The fasting period serves that we recognize these temptations with which we will do battle our entire lives and to push them away from ourselves through asceticsm and prayer. This is why during Great Lent we grow stronger through more frequent church services and communion, for we cannot battle on our own but we need Christ to be the victor within us. If we are in Christ – we will welcome Pascha in joy, but also the the general Resurrection in the eternal and the unending joy.”
Bishop Fotije of Dalmatia
The question has been asked many times before: If God knew that man would abuse his freedom in the Garden of Eden why did He put Him through such temptation? While we know the answer and that freedom is the greatest expression of love God gave to man – what about man? Did he really know he had freedom? Of course, Adam knew that God told him not to eat of the tree of the knowledge of good and evil and that it was up to him to follow his orders, but did he have a true concept of freedom?

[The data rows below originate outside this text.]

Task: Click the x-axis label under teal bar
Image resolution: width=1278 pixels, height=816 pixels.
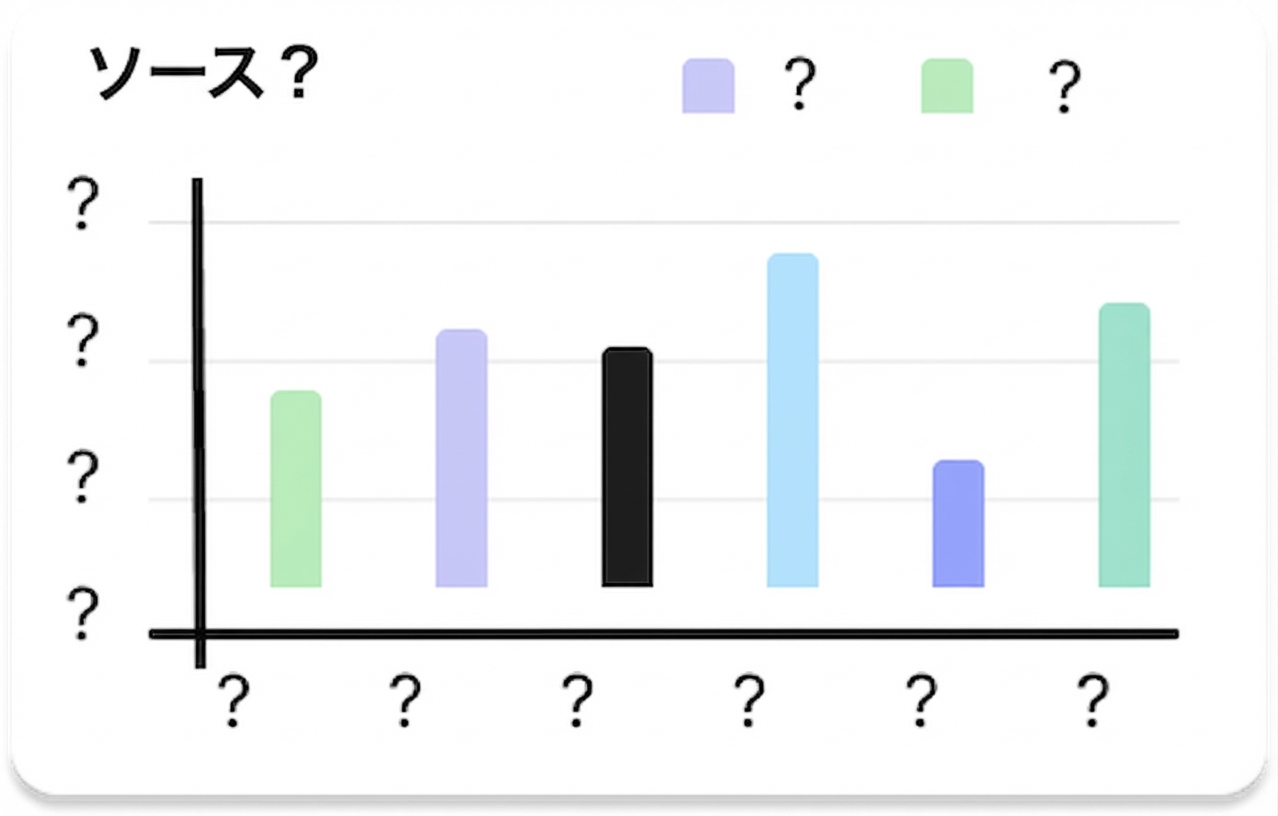Action: click(x=1094, y=701)
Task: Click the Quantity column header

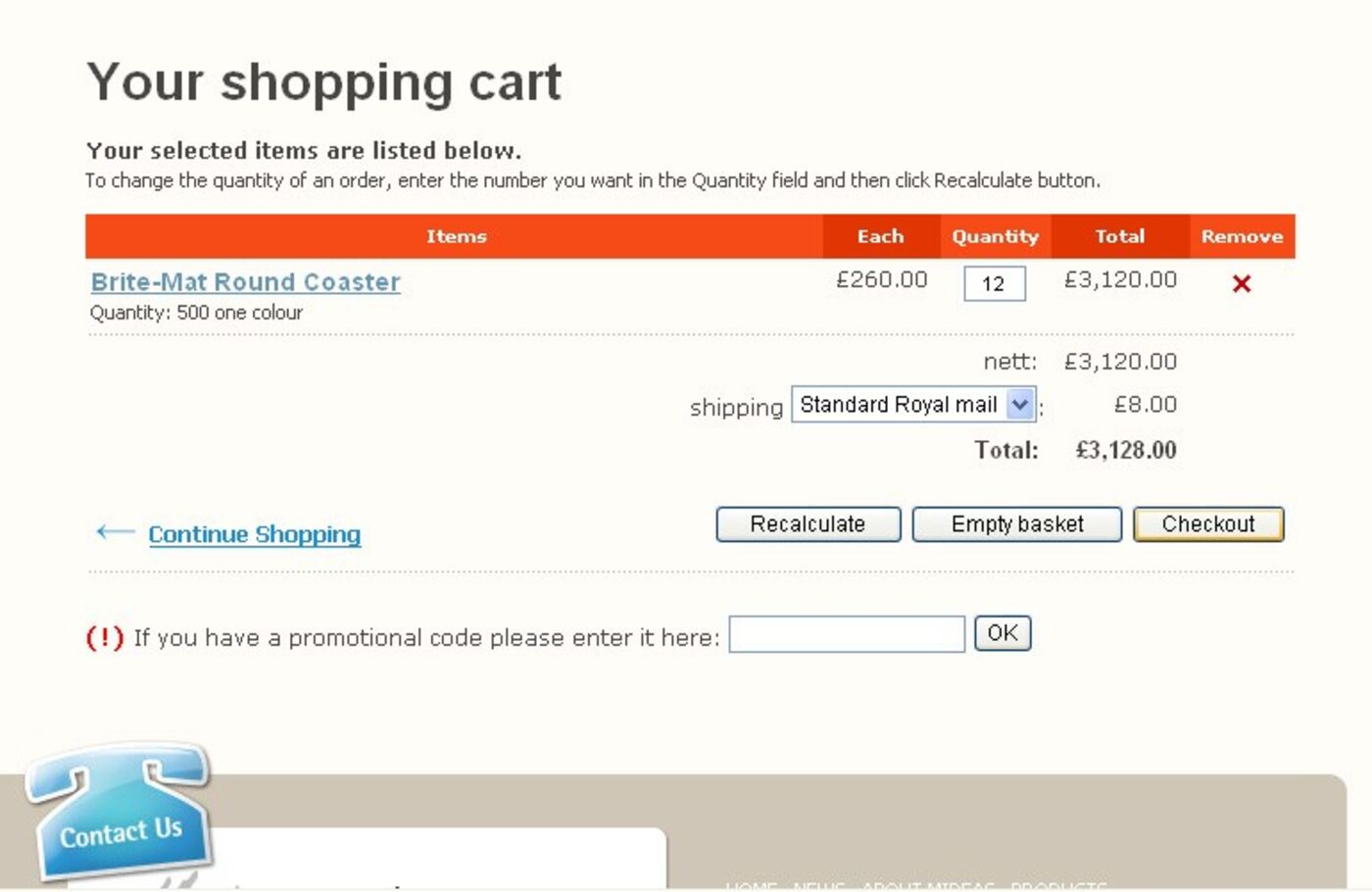Action: [995, 236]
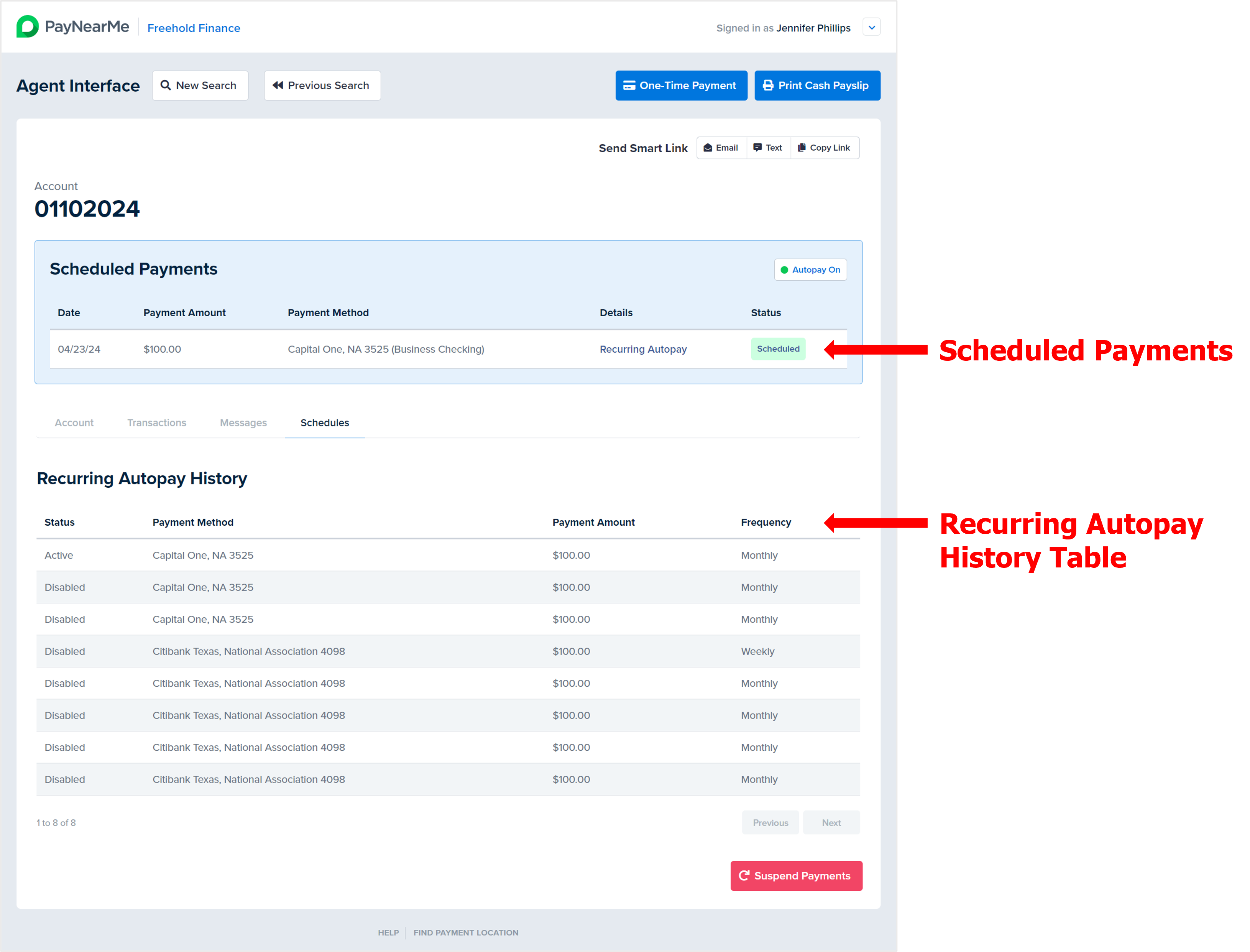Viewport: 1250px width, 952px height.
Task: Switch to the Transactions tab
Action: click(156, 423)
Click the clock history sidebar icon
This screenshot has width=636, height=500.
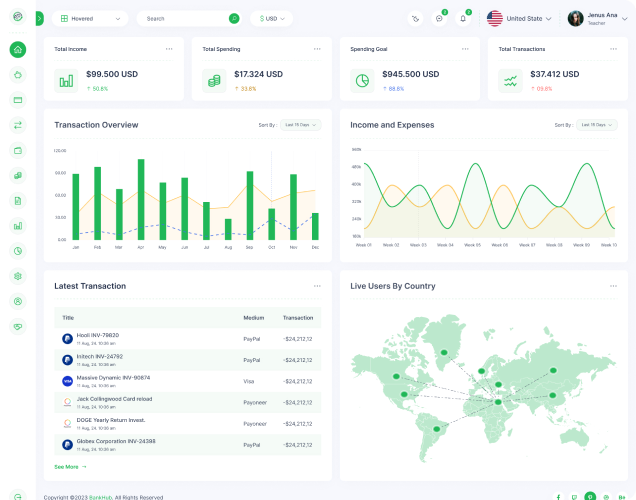click(x=18, y=251)
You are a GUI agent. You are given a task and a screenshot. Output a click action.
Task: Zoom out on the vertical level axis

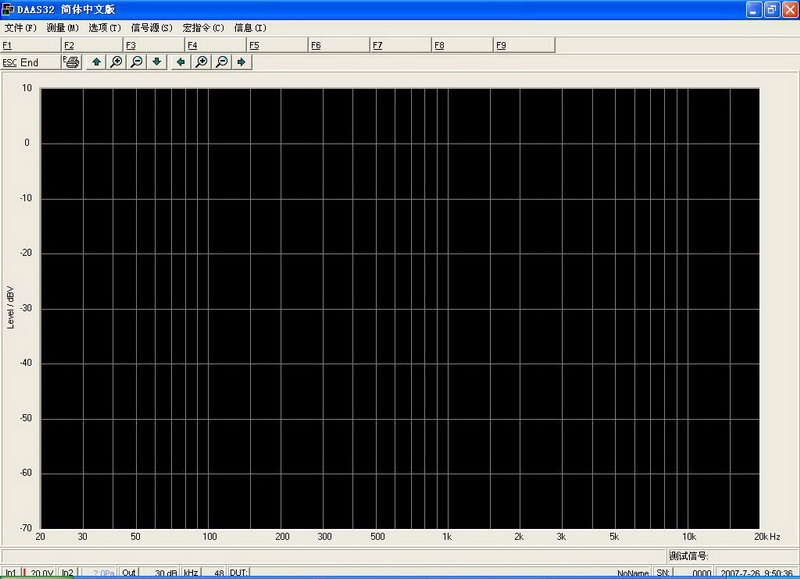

For that matter, do we know the freedom we have? Do we know the faith we have? Do we know the happiness we have? Or is it only after it’s taken away from us that we realize its value? As the old adage goes, You don’t know what you have until it’s gone.
During the first weeks of Lent we include in our daily readings the Book of Genesis and we begin from the beginning. We begin from that first story of freedom lost; paradise lost. We liken ourselves to the Prodigal Son who had to leave his father’s house, squander his possessions to finally “come to himself” and realize all that he had.
This is our journey, let’s embark on it.